**PROBLEM TO WORK ON**
Copy out the steel bolt problem, everything from "0.4010 = 40.10%" down to "central limit theorem.", putting "average of the sample" wherever "sample mean" appears.

**DOCUMENT SECTION**

Question

Thompson and Thompson is a steel bolts manufacturing company. Their current steel bolts have a mean diameter of 139 millimeters, and a standard deviation of 6 millimeters. If a random sample of 40 steel bolts is selected, what is the probability that the sample mean would differ from the population mean by more than 0.8 millimeters? Round your answer to four decimal places.

Answer 1

Answer:

0.4010 = 40.10% probability that the sample mean would differ from the population mean by more than 0.8 millimeters

Step-by-step explanation:

To solve this question, we need to understan the normal probability distribution and the central limit theorem.

Normal probability distribution:

Problems of normally distributed samples are solved using the z-score formula.

In a set with mean $\mu$ and standard deviation $\sigma$, the zscore of a measure X is given by:

$Z = \frac{X - \mu}{\sigma}$

The Z-score measures how many standard deviations the measure is from the mean. After finding the Z-score, we look at the z-score table and find the p-value associated with this z-score. This p-value is the probability that the value of the measure is smaller than X, that is, the percentile of X. Subtracting 1 by the pvalue, we get the probability that the value of the measure is greater than X.

**MATERIAL SHOWN**
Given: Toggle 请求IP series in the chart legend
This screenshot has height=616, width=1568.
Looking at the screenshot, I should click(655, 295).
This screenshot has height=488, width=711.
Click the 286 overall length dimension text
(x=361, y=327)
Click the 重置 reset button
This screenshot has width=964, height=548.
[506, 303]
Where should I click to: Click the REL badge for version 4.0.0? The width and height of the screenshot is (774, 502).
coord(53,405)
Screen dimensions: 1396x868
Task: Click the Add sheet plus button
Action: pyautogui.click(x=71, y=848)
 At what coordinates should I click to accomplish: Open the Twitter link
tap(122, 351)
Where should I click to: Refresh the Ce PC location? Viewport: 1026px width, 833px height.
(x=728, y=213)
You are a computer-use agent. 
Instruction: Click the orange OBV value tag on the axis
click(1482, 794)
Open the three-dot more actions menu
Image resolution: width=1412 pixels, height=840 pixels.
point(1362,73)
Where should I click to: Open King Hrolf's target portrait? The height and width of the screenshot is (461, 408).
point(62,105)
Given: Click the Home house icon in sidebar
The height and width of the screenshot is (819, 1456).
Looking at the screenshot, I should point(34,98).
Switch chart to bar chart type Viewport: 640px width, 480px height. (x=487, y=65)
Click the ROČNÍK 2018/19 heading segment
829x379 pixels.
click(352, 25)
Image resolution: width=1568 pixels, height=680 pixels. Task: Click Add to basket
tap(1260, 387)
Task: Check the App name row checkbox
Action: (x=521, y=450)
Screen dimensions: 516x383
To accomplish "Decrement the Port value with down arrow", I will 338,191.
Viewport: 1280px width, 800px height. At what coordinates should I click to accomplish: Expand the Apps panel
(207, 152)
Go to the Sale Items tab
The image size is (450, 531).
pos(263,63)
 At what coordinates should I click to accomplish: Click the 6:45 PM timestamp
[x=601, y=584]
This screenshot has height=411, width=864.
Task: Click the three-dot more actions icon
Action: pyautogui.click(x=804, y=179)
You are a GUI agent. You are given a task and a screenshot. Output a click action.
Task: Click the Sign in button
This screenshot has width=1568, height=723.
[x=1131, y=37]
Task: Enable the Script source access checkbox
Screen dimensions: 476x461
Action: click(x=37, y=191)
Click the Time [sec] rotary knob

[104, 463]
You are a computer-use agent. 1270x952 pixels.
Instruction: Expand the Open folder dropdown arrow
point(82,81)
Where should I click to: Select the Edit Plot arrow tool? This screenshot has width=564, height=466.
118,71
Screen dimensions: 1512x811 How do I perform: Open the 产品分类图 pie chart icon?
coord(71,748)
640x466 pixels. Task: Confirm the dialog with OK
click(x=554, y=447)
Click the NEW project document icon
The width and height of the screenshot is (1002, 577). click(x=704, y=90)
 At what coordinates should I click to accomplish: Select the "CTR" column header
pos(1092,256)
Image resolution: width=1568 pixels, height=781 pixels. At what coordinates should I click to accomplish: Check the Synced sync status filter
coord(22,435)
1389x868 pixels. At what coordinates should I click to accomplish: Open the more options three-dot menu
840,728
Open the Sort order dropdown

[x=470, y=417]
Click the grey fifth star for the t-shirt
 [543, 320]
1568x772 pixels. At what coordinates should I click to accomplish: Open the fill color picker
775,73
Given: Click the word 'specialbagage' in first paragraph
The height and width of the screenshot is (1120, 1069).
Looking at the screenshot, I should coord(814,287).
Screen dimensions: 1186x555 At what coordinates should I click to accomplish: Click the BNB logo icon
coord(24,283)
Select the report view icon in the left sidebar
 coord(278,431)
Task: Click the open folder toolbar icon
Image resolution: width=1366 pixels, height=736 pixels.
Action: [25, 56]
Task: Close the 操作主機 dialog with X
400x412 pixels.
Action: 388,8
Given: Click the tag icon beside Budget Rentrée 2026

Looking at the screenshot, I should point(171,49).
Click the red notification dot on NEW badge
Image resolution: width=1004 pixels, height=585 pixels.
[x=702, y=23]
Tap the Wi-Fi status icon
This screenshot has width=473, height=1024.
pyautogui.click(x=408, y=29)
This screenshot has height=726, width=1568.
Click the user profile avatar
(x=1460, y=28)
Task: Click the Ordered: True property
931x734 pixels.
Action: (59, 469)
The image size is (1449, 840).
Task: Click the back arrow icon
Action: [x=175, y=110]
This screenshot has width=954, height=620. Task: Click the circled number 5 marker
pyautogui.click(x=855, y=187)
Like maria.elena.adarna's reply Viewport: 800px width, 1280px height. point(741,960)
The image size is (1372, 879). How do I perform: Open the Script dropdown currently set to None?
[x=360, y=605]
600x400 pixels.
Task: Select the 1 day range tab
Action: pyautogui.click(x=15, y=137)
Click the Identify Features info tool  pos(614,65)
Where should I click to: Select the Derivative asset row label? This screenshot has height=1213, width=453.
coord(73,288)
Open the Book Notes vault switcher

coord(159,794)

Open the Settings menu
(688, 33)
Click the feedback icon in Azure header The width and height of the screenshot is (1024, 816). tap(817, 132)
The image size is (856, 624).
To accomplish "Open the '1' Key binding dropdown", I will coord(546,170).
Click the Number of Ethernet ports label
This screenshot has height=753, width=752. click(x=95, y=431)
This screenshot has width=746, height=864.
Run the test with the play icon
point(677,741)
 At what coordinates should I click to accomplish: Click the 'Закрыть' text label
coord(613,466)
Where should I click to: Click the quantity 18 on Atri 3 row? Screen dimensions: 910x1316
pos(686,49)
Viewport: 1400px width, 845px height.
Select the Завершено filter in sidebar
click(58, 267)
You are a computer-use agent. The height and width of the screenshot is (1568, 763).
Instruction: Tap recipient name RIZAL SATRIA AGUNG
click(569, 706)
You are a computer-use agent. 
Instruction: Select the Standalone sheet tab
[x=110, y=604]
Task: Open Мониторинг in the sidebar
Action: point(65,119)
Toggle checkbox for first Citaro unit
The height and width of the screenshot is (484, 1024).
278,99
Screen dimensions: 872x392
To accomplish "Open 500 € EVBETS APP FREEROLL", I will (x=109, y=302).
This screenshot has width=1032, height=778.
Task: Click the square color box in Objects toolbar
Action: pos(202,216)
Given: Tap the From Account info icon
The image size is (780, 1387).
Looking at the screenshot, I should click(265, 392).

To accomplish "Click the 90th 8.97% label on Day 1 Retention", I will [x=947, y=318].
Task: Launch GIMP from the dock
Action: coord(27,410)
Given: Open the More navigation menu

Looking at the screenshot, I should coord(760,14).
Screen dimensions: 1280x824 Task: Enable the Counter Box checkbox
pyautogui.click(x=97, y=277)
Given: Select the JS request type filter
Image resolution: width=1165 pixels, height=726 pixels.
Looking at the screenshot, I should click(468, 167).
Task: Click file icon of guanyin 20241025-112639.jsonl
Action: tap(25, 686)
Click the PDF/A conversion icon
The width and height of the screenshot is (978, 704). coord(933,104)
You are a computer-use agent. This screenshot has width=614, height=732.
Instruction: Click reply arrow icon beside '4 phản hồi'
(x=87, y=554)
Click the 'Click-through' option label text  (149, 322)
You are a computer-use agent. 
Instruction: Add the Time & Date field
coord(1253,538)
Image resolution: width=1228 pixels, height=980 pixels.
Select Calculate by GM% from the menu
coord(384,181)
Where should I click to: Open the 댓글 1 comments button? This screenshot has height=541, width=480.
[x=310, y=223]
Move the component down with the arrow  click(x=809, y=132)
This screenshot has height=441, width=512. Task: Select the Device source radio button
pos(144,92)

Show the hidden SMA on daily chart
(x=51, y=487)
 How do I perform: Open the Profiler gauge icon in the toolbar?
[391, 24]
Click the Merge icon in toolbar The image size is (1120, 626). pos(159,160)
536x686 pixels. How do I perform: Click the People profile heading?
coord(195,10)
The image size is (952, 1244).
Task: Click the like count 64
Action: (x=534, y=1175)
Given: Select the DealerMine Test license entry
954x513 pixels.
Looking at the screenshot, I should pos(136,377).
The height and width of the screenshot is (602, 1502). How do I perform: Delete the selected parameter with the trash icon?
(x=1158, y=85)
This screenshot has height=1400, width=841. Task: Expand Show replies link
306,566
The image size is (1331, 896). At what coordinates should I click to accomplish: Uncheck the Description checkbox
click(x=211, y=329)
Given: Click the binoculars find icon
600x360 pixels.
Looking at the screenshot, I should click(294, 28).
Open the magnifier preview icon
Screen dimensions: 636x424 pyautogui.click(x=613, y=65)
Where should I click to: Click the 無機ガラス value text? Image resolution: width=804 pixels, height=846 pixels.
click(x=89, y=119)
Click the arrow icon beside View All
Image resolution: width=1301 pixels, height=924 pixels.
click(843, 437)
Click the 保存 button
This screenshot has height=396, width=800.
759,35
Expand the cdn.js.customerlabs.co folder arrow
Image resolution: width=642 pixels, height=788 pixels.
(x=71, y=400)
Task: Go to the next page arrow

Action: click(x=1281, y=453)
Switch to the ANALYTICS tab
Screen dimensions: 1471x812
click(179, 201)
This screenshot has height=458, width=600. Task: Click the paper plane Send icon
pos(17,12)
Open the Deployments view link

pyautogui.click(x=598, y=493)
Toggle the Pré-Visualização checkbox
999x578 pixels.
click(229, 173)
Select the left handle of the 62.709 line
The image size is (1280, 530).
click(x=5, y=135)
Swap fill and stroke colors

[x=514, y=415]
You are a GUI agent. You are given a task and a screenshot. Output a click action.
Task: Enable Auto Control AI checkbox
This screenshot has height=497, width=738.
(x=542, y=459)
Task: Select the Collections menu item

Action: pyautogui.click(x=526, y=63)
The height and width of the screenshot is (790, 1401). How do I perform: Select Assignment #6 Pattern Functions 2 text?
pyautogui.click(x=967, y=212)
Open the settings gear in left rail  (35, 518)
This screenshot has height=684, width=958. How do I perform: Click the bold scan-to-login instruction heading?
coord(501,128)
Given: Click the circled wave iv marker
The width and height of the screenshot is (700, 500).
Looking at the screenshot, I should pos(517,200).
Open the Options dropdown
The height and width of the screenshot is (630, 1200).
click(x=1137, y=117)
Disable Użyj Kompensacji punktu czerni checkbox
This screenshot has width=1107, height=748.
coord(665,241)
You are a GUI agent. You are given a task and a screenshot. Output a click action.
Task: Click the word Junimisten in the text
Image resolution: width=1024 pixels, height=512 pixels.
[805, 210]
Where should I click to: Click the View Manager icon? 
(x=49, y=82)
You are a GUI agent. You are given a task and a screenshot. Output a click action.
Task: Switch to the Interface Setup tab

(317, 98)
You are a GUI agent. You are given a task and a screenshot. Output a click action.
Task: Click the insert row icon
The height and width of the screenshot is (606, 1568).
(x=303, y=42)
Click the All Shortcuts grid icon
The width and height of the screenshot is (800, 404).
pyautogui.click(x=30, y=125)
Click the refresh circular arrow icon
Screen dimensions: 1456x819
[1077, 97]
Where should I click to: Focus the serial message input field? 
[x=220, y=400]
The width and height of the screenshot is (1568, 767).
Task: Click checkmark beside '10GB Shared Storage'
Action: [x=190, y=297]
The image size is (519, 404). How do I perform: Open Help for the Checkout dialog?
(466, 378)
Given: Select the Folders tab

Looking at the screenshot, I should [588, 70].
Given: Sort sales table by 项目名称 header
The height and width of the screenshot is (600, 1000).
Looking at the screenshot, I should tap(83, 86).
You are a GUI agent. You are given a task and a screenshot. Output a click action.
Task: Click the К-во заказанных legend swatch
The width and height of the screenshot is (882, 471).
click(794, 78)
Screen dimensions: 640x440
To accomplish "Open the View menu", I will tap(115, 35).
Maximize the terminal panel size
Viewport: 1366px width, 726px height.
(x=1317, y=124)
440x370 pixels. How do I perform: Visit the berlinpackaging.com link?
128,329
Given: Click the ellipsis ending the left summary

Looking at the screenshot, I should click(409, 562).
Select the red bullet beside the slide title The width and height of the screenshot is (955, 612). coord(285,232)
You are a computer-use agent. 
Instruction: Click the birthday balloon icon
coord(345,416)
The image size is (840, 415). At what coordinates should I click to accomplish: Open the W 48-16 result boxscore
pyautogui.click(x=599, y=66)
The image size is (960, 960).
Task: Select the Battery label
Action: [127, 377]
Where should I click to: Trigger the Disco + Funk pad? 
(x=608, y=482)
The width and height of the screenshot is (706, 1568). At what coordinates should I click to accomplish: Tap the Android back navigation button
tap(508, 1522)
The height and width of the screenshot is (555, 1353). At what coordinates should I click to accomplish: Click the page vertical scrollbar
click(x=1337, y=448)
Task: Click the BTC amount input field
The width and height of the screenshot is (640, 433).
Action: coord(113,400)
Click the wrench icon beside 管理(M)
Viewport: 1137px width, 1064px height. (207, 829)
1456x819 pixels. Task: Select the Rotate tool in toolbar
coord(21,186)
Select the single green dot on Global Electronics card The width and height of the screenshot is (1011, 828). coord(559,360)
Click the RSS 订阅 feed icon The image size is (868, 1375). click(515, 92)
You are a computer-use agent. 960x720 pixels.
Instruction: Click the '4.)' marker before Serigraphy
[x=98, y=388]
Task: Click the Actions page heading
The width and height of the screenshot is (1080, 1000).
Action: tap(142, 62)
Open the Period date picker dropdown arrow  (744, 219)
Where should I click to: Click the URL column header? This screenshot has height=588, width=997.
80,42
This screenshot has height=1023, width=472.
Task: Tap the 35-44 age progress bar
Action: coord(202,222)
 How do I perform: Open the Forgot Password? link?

**SOLVED EXERCISE**
0.4010 = 40.10% probability that the average of the sample would differ from the population mean by more than 0.8 millimeters

Step-by-step explanation:

To solve this question, we need to understan the normal probability distribution and the central limit theorem.